Sérgio Garcia Alves
Presidente da Comissão de Direito dos Jogos da OAB-DF. Mestre em Direito & Tecnologia pela Universidade da Califórnia, Berkeley. Mestre em Regulação pela Universidade de Brasília. Sócio de Abdala Advogados
Empresas de todos os tamanhos já começam a experimentar o sabor agridoce da Lei Geral de Proteção de Dados Pessoais (LGPD): ganham em autoconhecimento, gestão e novos produtos, e penam para se adequar.
O Projeto de Lei Complementar (PLP) nº 249/2020, que institui o Marco Legal das Startups e do Empreendedorismo Inovador (MLSEI), por sua vez, oferece (i) princípios para atuação da administração pública, (ii) medidas em favor do ambiente de negócios e oferta de capital para startups e (iii) regras especiais para licitação e contratação de soluções inovadoras pela administração.
O PLP foi aprovado na Câmara dos Deputados na semana passada e seguiu ao Senado Federal, com redação derivada de concertos negociados sob o PLP nº 146/2019.
A relação intrínseca de startups com inovação remete ao desenvolvimento de produtos e serviços, muitas vezes sem paralelo no mercado. Essa dinâmica criativa envolve, em diferentes esferas, a aplicação de ferramentas que se baseiam no tratamento de dados.

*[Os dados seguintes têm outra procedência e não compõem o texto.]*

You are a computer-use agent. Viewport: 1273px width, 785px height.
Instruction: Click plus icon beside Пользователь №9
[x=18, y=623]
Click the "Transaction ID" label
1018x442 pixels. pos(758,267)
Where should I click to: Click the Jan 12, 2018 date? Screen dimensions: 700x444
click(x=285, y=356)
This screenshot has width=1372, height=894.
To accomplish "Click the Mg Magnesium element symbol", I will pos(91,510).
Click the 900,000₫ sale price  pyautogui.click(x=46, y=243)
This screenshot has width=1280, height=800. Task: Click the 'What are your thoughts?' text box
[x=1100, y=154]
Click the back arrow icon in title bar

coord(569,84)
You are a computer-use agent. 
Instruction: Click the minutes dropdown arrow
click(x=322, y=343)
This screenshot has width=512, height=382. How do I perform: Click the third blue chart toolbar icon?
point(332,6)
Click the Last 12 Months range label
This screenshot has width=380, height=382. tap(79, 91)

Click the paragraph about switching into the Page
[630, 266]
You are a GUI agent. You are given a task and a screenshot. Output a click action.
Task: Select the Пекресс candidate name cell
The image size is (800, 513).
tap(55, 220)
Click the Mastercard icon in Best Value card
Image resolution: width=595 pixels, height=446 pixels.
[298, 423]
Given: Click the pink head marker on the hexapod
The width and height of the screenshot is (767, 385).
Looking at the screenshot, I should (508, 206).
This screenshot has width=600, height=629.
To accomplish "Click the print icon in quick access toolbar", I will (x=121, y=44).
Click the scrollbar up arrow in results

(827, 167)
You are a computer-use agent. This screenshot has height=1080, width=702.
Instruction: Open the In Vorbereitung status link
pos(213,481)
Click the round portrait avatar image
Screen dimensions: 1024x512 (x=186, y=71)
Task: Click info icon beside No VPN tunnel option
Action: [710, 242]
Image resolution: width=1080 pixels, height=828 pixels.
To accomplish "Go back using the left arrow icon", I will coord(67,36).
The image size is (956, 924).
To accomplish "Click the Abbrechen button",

Considerando o conceito amplo de dados pessoais da LGPD, muitas startups estão igualmente obrigadas a cruzar a via da conformidade.
Isso gera um desafio: como garantir a consolidação dos modelos de negócios dessas empresas, que têm sido chave para o avanço da economia digital, e gerenciar incertezas regulatórias advindas de soluções inovadoras, sem precedente no mercado?
Uma boa notícia é que tanto a LGPD quanto o Marco Legal de Startups criam espaço para a instituição de sandboxes regulatórios para startups (e não só essas empresas) que tratam dados pessoais.
O que é Sandbox.
De acordo com o projeto do MLSEI, o sandbox consiste em um “conjunto de condições especiais simplificadas para que as pessoas jurídicas participantes possam receber autorização temporária dos órgãos ou das entidades com competência de regulamentação setorial para desenvolver modelos de negócios inovadores e testar técnicas e tecnologias experimentais, mediante o cumprimento de critérios e limites previamente estabelecidos pelo órgão ou entidade reguladora e por meio de procedimento facilitado”.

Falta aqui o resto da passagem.